Nuclear Meltdowns
It all began yesterday evening, when I offered Miss 14 half a glass of cider with her dinner. She had been really great for the previous few days, I was pouring some cider out for myself, so I let her have some too – we do this kind of thing from time to time, so alcohol doesn't have some mysterious hoodoo surrounding it.
She ate her dinner, drank her drink, and then somewhere inside her a switch flicked.
“Please can I have some more ?”
“No.”
“Please ?”
“No.”
And so the conversation went on for about another twenty “No” responses, including various attempts at explanation and reasoning. After half an hour she was sat in the kitchen doorway, on the floor, repeatedly saying “Please ?” every five seconds or so. We walked around her, and ignored her as much as we could. While putting washed clothes away upstairs, I discovered her mobile phone thrown on her bed, and quietly confiscated it.

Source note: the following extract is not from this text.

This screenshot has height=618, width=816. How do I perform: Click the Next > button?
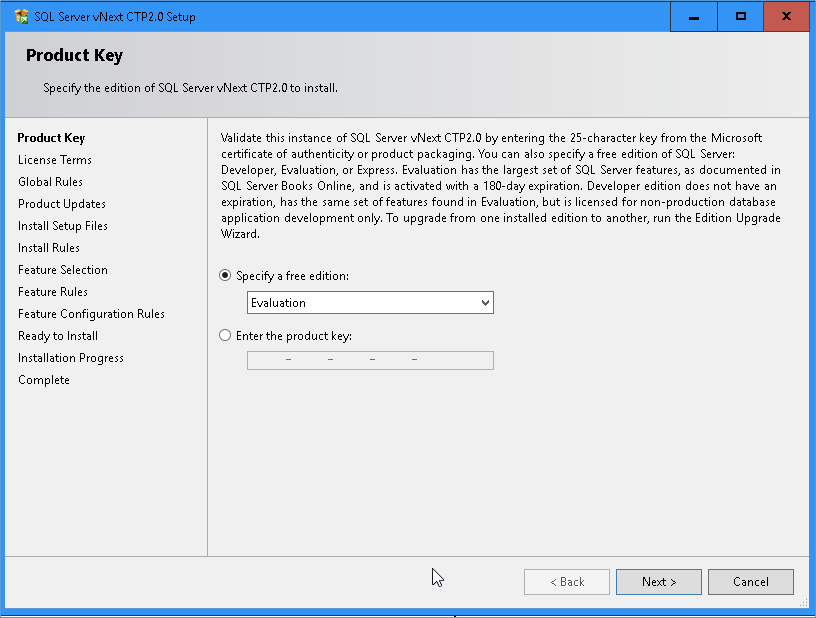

After putting the younger children to bed, my other half had enough and walked over the road to visit some friends. She didn't come back until 11pm. I left Miss 14 sitting on the floor, turned the radio up in the kitchen, and wandered off to the junk room – closing the door behind me. I heard her go to bed half an hour later.
This morning she came downstairs, made herself some porridge, demanded her hair be brushed, and left the house without talking to anybody. Ho hum.
I didn't think much more about it until 3:45 this afternoon, when my other half called my desk at work. Miss 14 hadn't returned home from school, and obviously had no mobile phone – so we had no clue where she was. Everything was becoming my fault in a hurry. I dropped working on the already enormously late project I had been fighting with all day, and starting figuring out what to do next.
A quarter of an hour later – while my other half was calling her friends via her own mobile phone, and while I debated how long until will call the police, she walked in the front door, didn't say a word, stomped off up the stairs, and slammed the bedroom door behind her.
After eating dinner in silence, I talked at length about the things that would happen if her behaviour didn't change. Deletion of Facebook account, no television, replacement of smartphone with a candy-bar handset... she looked down at her lap throughout.
Now we wait.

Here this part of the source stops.